#### ФРАГМЕНТ ТЕКСТА

Жизнь и труды Марка Азадовского. Книга I — страница 20 из 106

[75]. Это был своего рода столичный Сибирский клуб. В него избирались крупные общественные деятели, члены Государственной думы, ученые и писатели, в том числе – бывшие народовольцы, отбывавшие ссылку в Сибири (И. И. Майнов, С. П. Швецов), социалисты (П. А. Красиков) и др.[76] На общем годичном заседании в ноябре 1911 г. присутствовал патриарх сибиреведения Г. Н. Потанин; всемерную поддержку оказывал В. П. Сукачев. В помещении Собрания читались посвященные Сибири доклады, проводились литературные и музыкальные вечера; число посетителей доходило до нескольких сот человек. В работе Сибирского собрания принимали участие и учащиеся высших учебных заведений, что вызывало недовольство со стороны петербургского градоначальника – для вступления в какое-либо «общество» студент должен был заручиться особым разрешением[77]. Вероятно, именно по этой причине Марк Азадовский не оказался «сотрудником» Сибирского собрания, но трудно предположить, что он – при его исключительном интересе ко всему, что касалось Сибири, – мог пропустить выступления и лекции Г. Д. Гребенщикова, А. А. Кауфмана, А. А. Макаренко, Э. К. Пекарского, С. П. Швецова и др.

########

* ПРОВЕРКА ПОНИМАНИЯ *
- A) Ответьте по фрагменту о Сибирском собрании:
(i) Кто присутствовал на общем годичном заседании в ноябре 1911 г.?
(ii) До какого числа доходило количество посетителей Собрания?
(iii) Что требовалось студенту для вступления в какое-либо «общество»?
- B) Объясните, опираясь на фрагмент о Сибирском собрании, почему Марк Азадовский, вероятно, не стал «сотрудником» Собрания.
- C) Напишите продолжение фрагмента о Сибирском собрании, начиная с места после его последнего предложения.
Приведённые далее данные — самостоятельный материал, не связанный с фрагментом о Сибирском собрании.

#### ИСХОДНЫЕ ДАННЫЕ

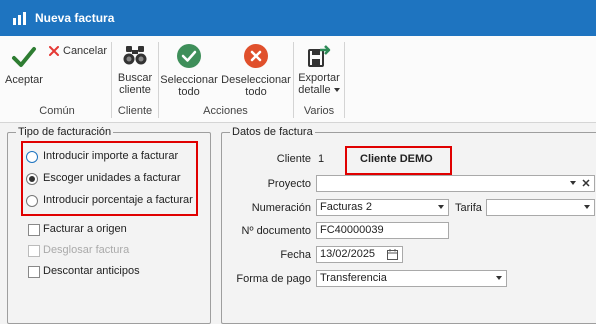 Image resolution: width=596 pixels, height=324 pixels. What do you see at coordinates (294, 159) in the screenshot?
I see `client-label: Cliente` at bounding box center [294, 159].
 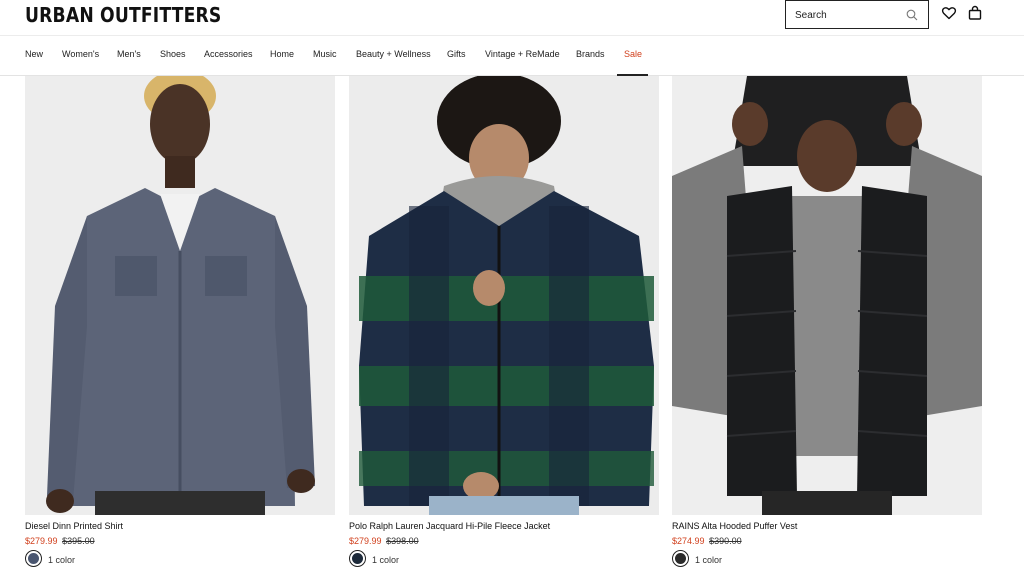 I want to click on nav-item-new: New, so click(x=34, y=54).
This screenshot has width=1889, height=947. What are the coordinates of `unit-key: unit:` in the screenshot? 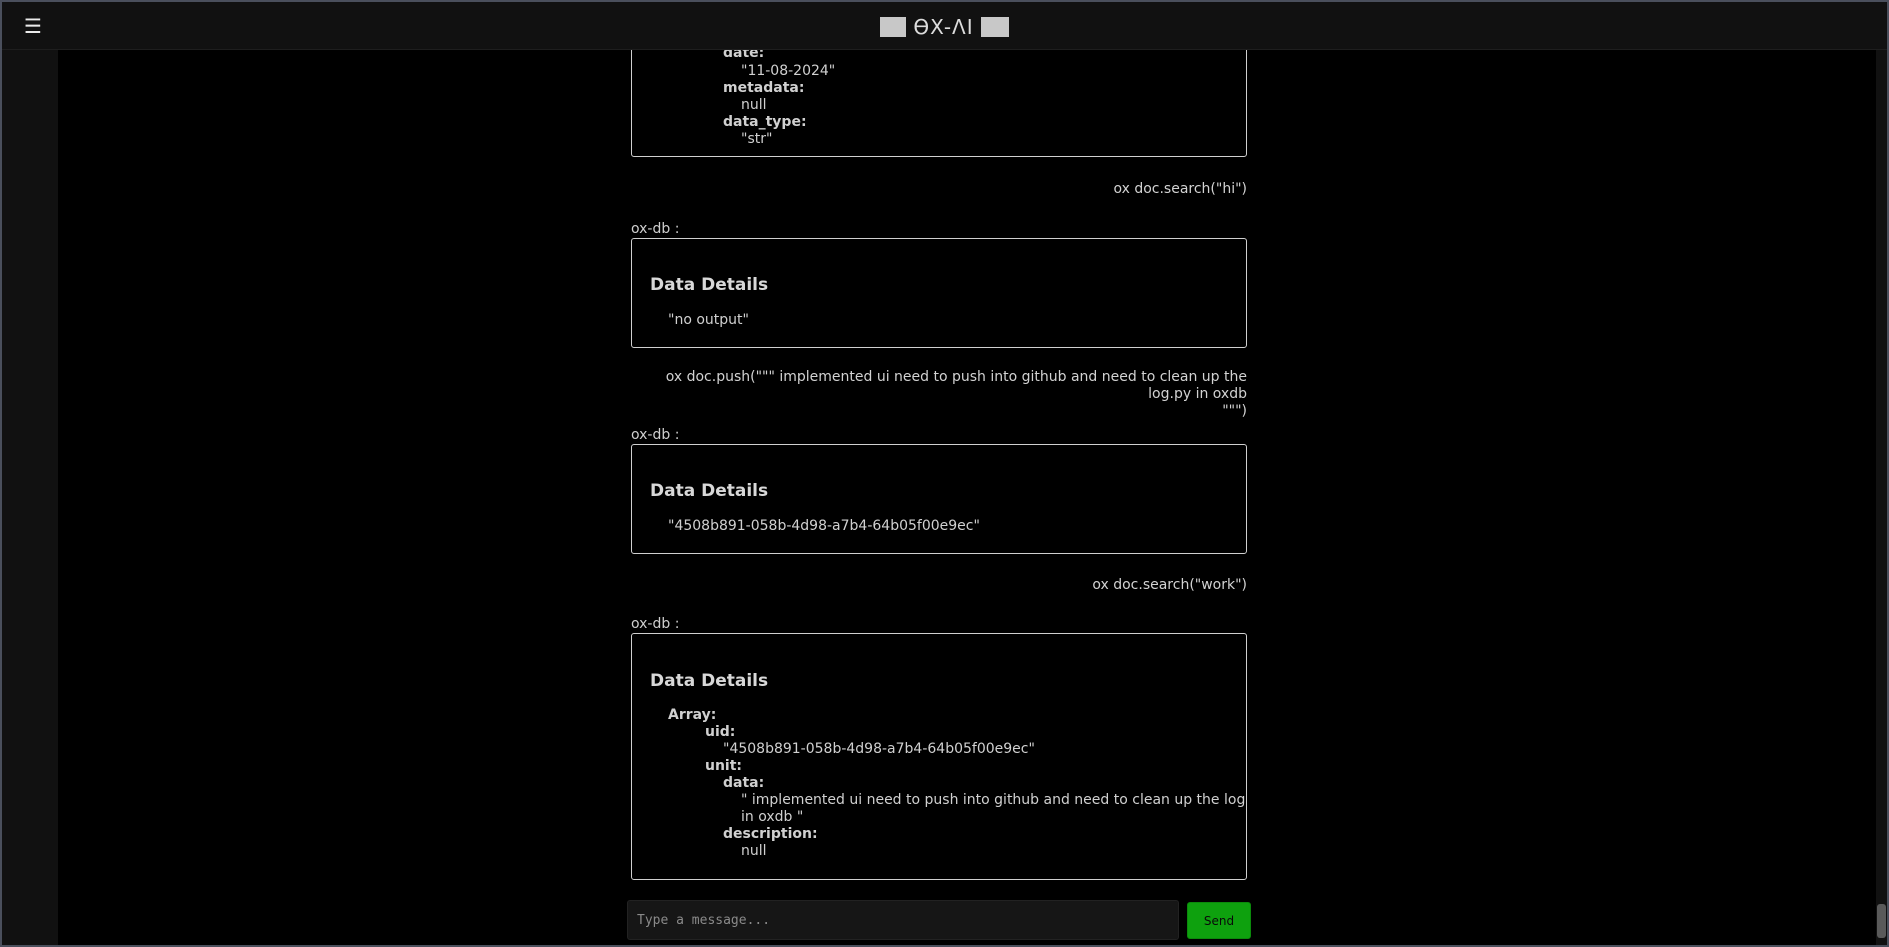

########

* ОТВЕТЫ К ЗАДАНИЯМ *
- A)
(i) Г. Н. Потанин.
(ii) До нескольких сот человек.
(iii) Особое разрешение.

- B) Участие учащихся высших учебных заведений в работе Сибирского собрания вызывало недовольство петербургского градоначальника. Кроме того, для вступления в какое-либо «общество» студенту нужно было заручиться особым разрешением.

- C)
И наконец, еще одно объединение, с которым М. К. довелось сотрудничать в ранние петербургские годы: Общество содействия учащимся в Петербурге сибирякам, созданное в 1884 г. Его председателем в те годы был В. П. Сукачев, и студент Азадовский не раз посещал (например, по делам хабаровского землячества) его квартиру на Сергиевской улице. «В качестве представителя одного из землячеств в Петербурге, – рассказывал М. К. 20 июля 1954 г. в письме к А. Н. Турунову, – я раза 3–4 в году бывал у Сукачева на квартире и любовался его картинами». Бессменным казначеем этого Общества был в то время инженер-химик Д. Б. Шостакович (отец композитора) – о его личном знакомстве с М. К. сведений не имеется.


С кем познакомился или сблизился М. К. в Петербургском университете? Каков был круг его общения в 1908–1912 гг.?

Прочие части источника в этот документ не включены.